Quando Trump foi questionado sobre os relatórios, ele não pôde deixar de se deleitar com as implicações. Uma década depois do Nova Iorque história da revista, o celebridade.land publicou outro “boato” – um que confessou ter sido “talvez iniciado pela Organização Trump” – de que a Princesa Diana estava querendo comprar um apartamento na Trump Tower.
“Isso é verdade”, disse Trump quando questionado sobre a história numa entrevista. Ele então pensou em namorar a princesa. “Ela é muito gostosa. Ela ganhou de 20 a 25 quilos, está ótima. Poderia haver um interesse amoroso. Eu me tornaria rei da Inglaterra. Rei da Inglaterra.”
Diana nunca comprou um apartamento na Trump Tower e, apesar dos seus esforços nos bastidores para atraí-la para uma das suas festas, Trump nunca se tornou rei de Inglaterra.
Ele tornou-se presidente e a sua paixão pela realeza reavivou a sua relevância na diplomacia global. Esta semana, em estreita coordenação com o número 10 de Downing Street, o rei Carlos III visitou Trump em Washington para vários dias de pompa que incluíram uma visita a uma colmeia na Casa Branca, um discurso perante o Congresso e um jantar de Estado durante o qual foram trocados presentes e piadas sobre o 250º aniversário da independência americana da Grã-Bretanha.
Há esperanças de que a visita acalme as tensões entre os dois países. Dada a paixão de Trump pela coroa e a admiração pessoal pelo actual rei, o velho império poderá ter uma oportunidade de lutar. Mesmo depois de Charles ter proferido um discurso no Congresso que refutou implicitamente alguns princípios fundamentais do Trumpismo – houve uma ode aos limites do poder executivo, uma defesa da NATO e da Ucrânia, um apelo entusiasmado para proteger o mundo natural – Trump elogiou-o antes do jantar de Estado naquela noite. “Ele fez um ótimo discurso”, disse o presidente. “Eu estava com muito ciúme.”

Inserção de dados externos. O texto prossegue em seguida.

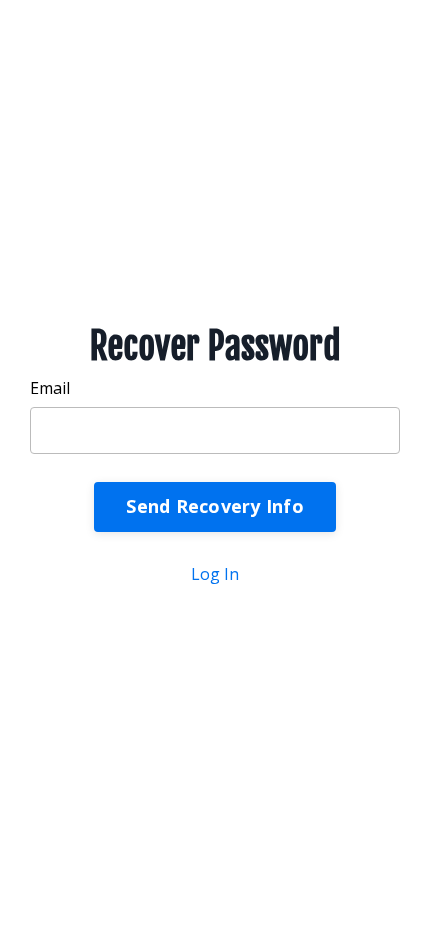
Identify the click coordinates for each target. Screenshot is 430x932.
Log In (215, 574)
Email (50, 388)
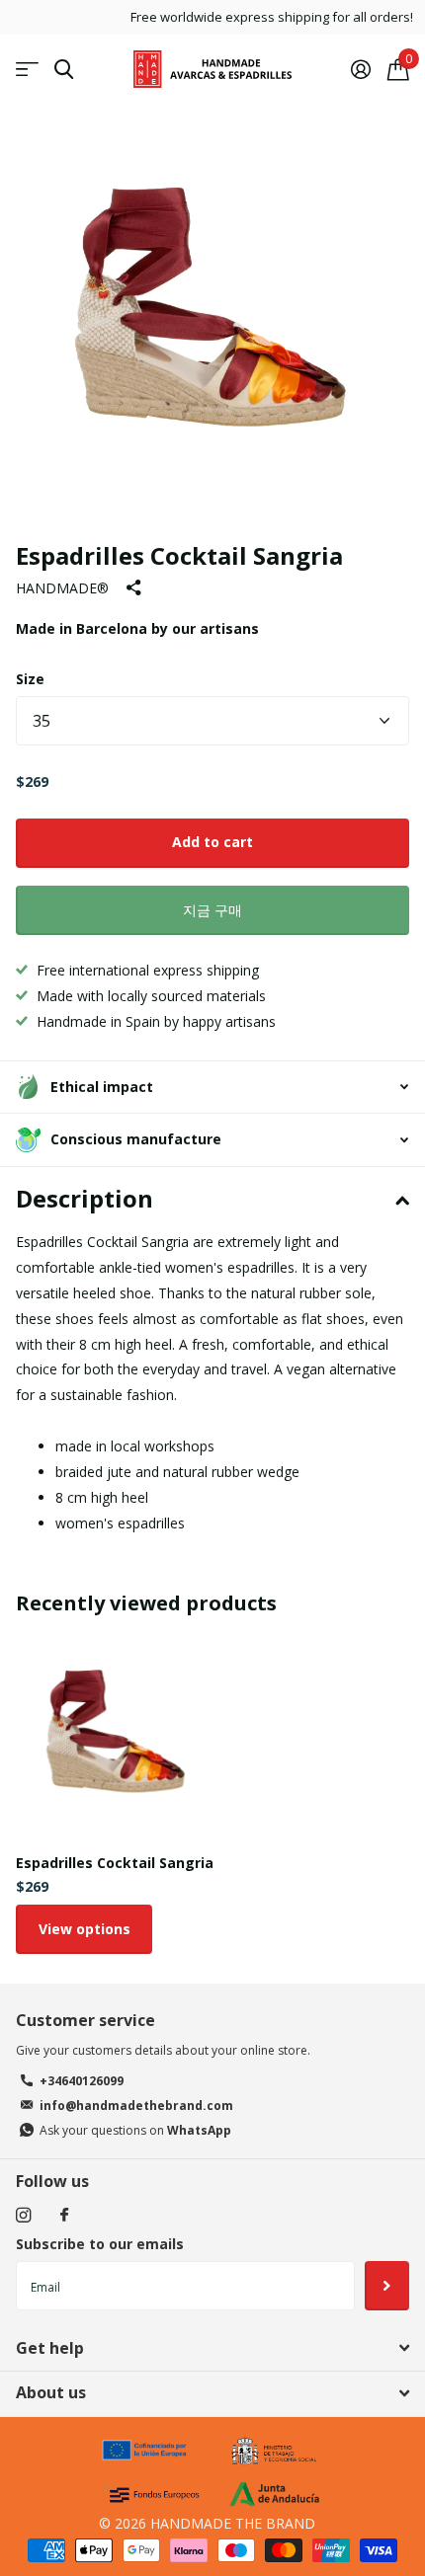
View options (84, 1928)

Enquanto eu assistia do mezanino enquanto o rei falava perante o Congresso, elogiando os Estados Unidos pelo seu sistema de freios e contrapesos, a Casa Branca postou uma foto de Trump ao lado de Charles com a legenda: “DOIS REIS”.
É uma história tão antiga quanto os impérios. Um século antes da independência americana, o rei Carlos II passou quase uma década no exílio depois que seu pai foi deposto e executado em 1649. Ele fugiu para as ilhas de Scilly, na costa da Cornualha, e eventualmente para a França e os Países Baixos espanhóis. Mas a frágil nova república da Inglaterra não resistiu. Em 1660, Carlos retornou à Inglaterra para ser restaurado como rei.